• SEC wants power to look into bank accounts


    THE Securities Exchange Commission (SEC) is seeking amendments to the Securities Regulation Code (SrC) and among its proposed revisions is for the corporate regulator to be granted the power to look into bank deposits during investigations of securities fraud cases.

    SEC Chairperson Teresita Herbosa told reporters last week that the SEC has already sent a proposal to Congress to amend the SRC and she hopes it would done before the term of President Benigno Aquino 3rd ends next year.

    “We’re still in the process of application. Yes, we’ve already talked [with lawmakers]. In fact, Senator [Sergio] Osmena [we]would say was very supportive, he understands the need for such legislation. Of course we have to talk to our lawmakers [further]and give them the full situation. Some probably don’t realize how important this is,” Herbosa said.

    Herbosa said one of the proposed amendments will enable the SEC to look into bank deposit accounts in cases of securities fraud probe. This is not possible under existing bank secrecy laws which are very restrictive.

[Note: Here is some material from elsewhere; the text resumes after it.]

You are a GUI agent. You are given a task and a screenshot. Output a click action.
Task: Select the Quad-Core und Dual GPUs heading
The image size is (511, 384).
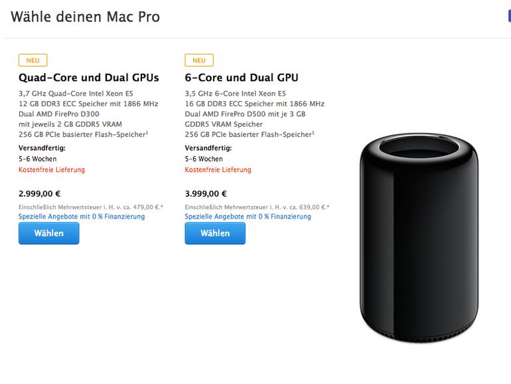pyautogui.click(x=88, y=78)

    The SEC, along with the government’s financial cluster the Department of Finance (DOF) and the Bureau of Internal Revenue (BIR), has been keen in easing—if not altogether eliminating—the bank secrecy law, which restricts access to bank records.

    The SRC clause on easier access into bank deposits, Herbosa said, should be pushed as it would provide faster “information sharing,” which is a requirement of the International Organization of Securities Commissions (Iosco) before a country can be at par with international standards and be able to join global cooperation between commissions.

    Iosco is an association of corporate regulators that manages the securities and futures markets globally.

    The country has been applying to be a part of Iosco. This is a first step into joining an Asean trading link that will connect trading in regional exchanges.

    “[For the SRC amendment proposal in Congress,] if we cannot [do it this year]because of the time constraints now and because of the election year, I think the very first congress under the next administration should be able to tackle it,” Herbosa said.

    The proposed amendments also seek to give the regulator the ability to “issue a cease and desist order against investment frauds and securities violations” and also “have the power to either subpoena banks to give us records or for us to have access.”

    The SEC chair said the proposed amendment of the SRC is in preparation “for us to be able to present to the Iosco finally that we will be working on these types of legislations.”

    “Right now, if you look at our Securities Regulation Code, there are already provisions there that would aid us to investigate securities fraud and you’ve seen that also in our handling of matters involving investment scams. But in order to really fully make it more expeditious, we really have to have access to bank records,” Herbosa said.

    “The Iosco requirement is really on information sharing. It is something like a country outside is doing an investigation, and they would like information from us. What if that information is concerning a bank account [here], [but]you cannot [access it]? That also prevents us from asking their help because how will they help us if we don’t help them,” the SEC chair explained.

    “The suggestion really, the very strong suggestion, is that we just have to propose to legislature to relax the bank secrecy law in terms of being able to investigate or exchange information with our counterparts regarding securities fraud,” she added.

    Herbosa said the easing of the bank secrecy law will be beneficial also to taxation as it would allow the BIR to investigate hidden taxable deposits and would be in line with Philippine participation in the Asia Region Funds Passport (ARFP), a multilateral arrangement that will facilitate the cross-border marketing of managed funds among participating economies.

    “[For the ARFP,] imagine if you are able to sign off on that, then our mutual funds [can have exposure]and there are quite a number here that can list in other countries. [This will work like] some sort of a visa, that you bring it around and people have already subscribed to such mutual fund,” Herbosa said.

    Last August, the SEC approved the SRC’s revised implementing rules and regulations (IRR) which include changes in shelf registration program, underwriting provisions, selling of securities whether debt or equities, as well as a facelift of the tender offer rules which are required in company buyouts.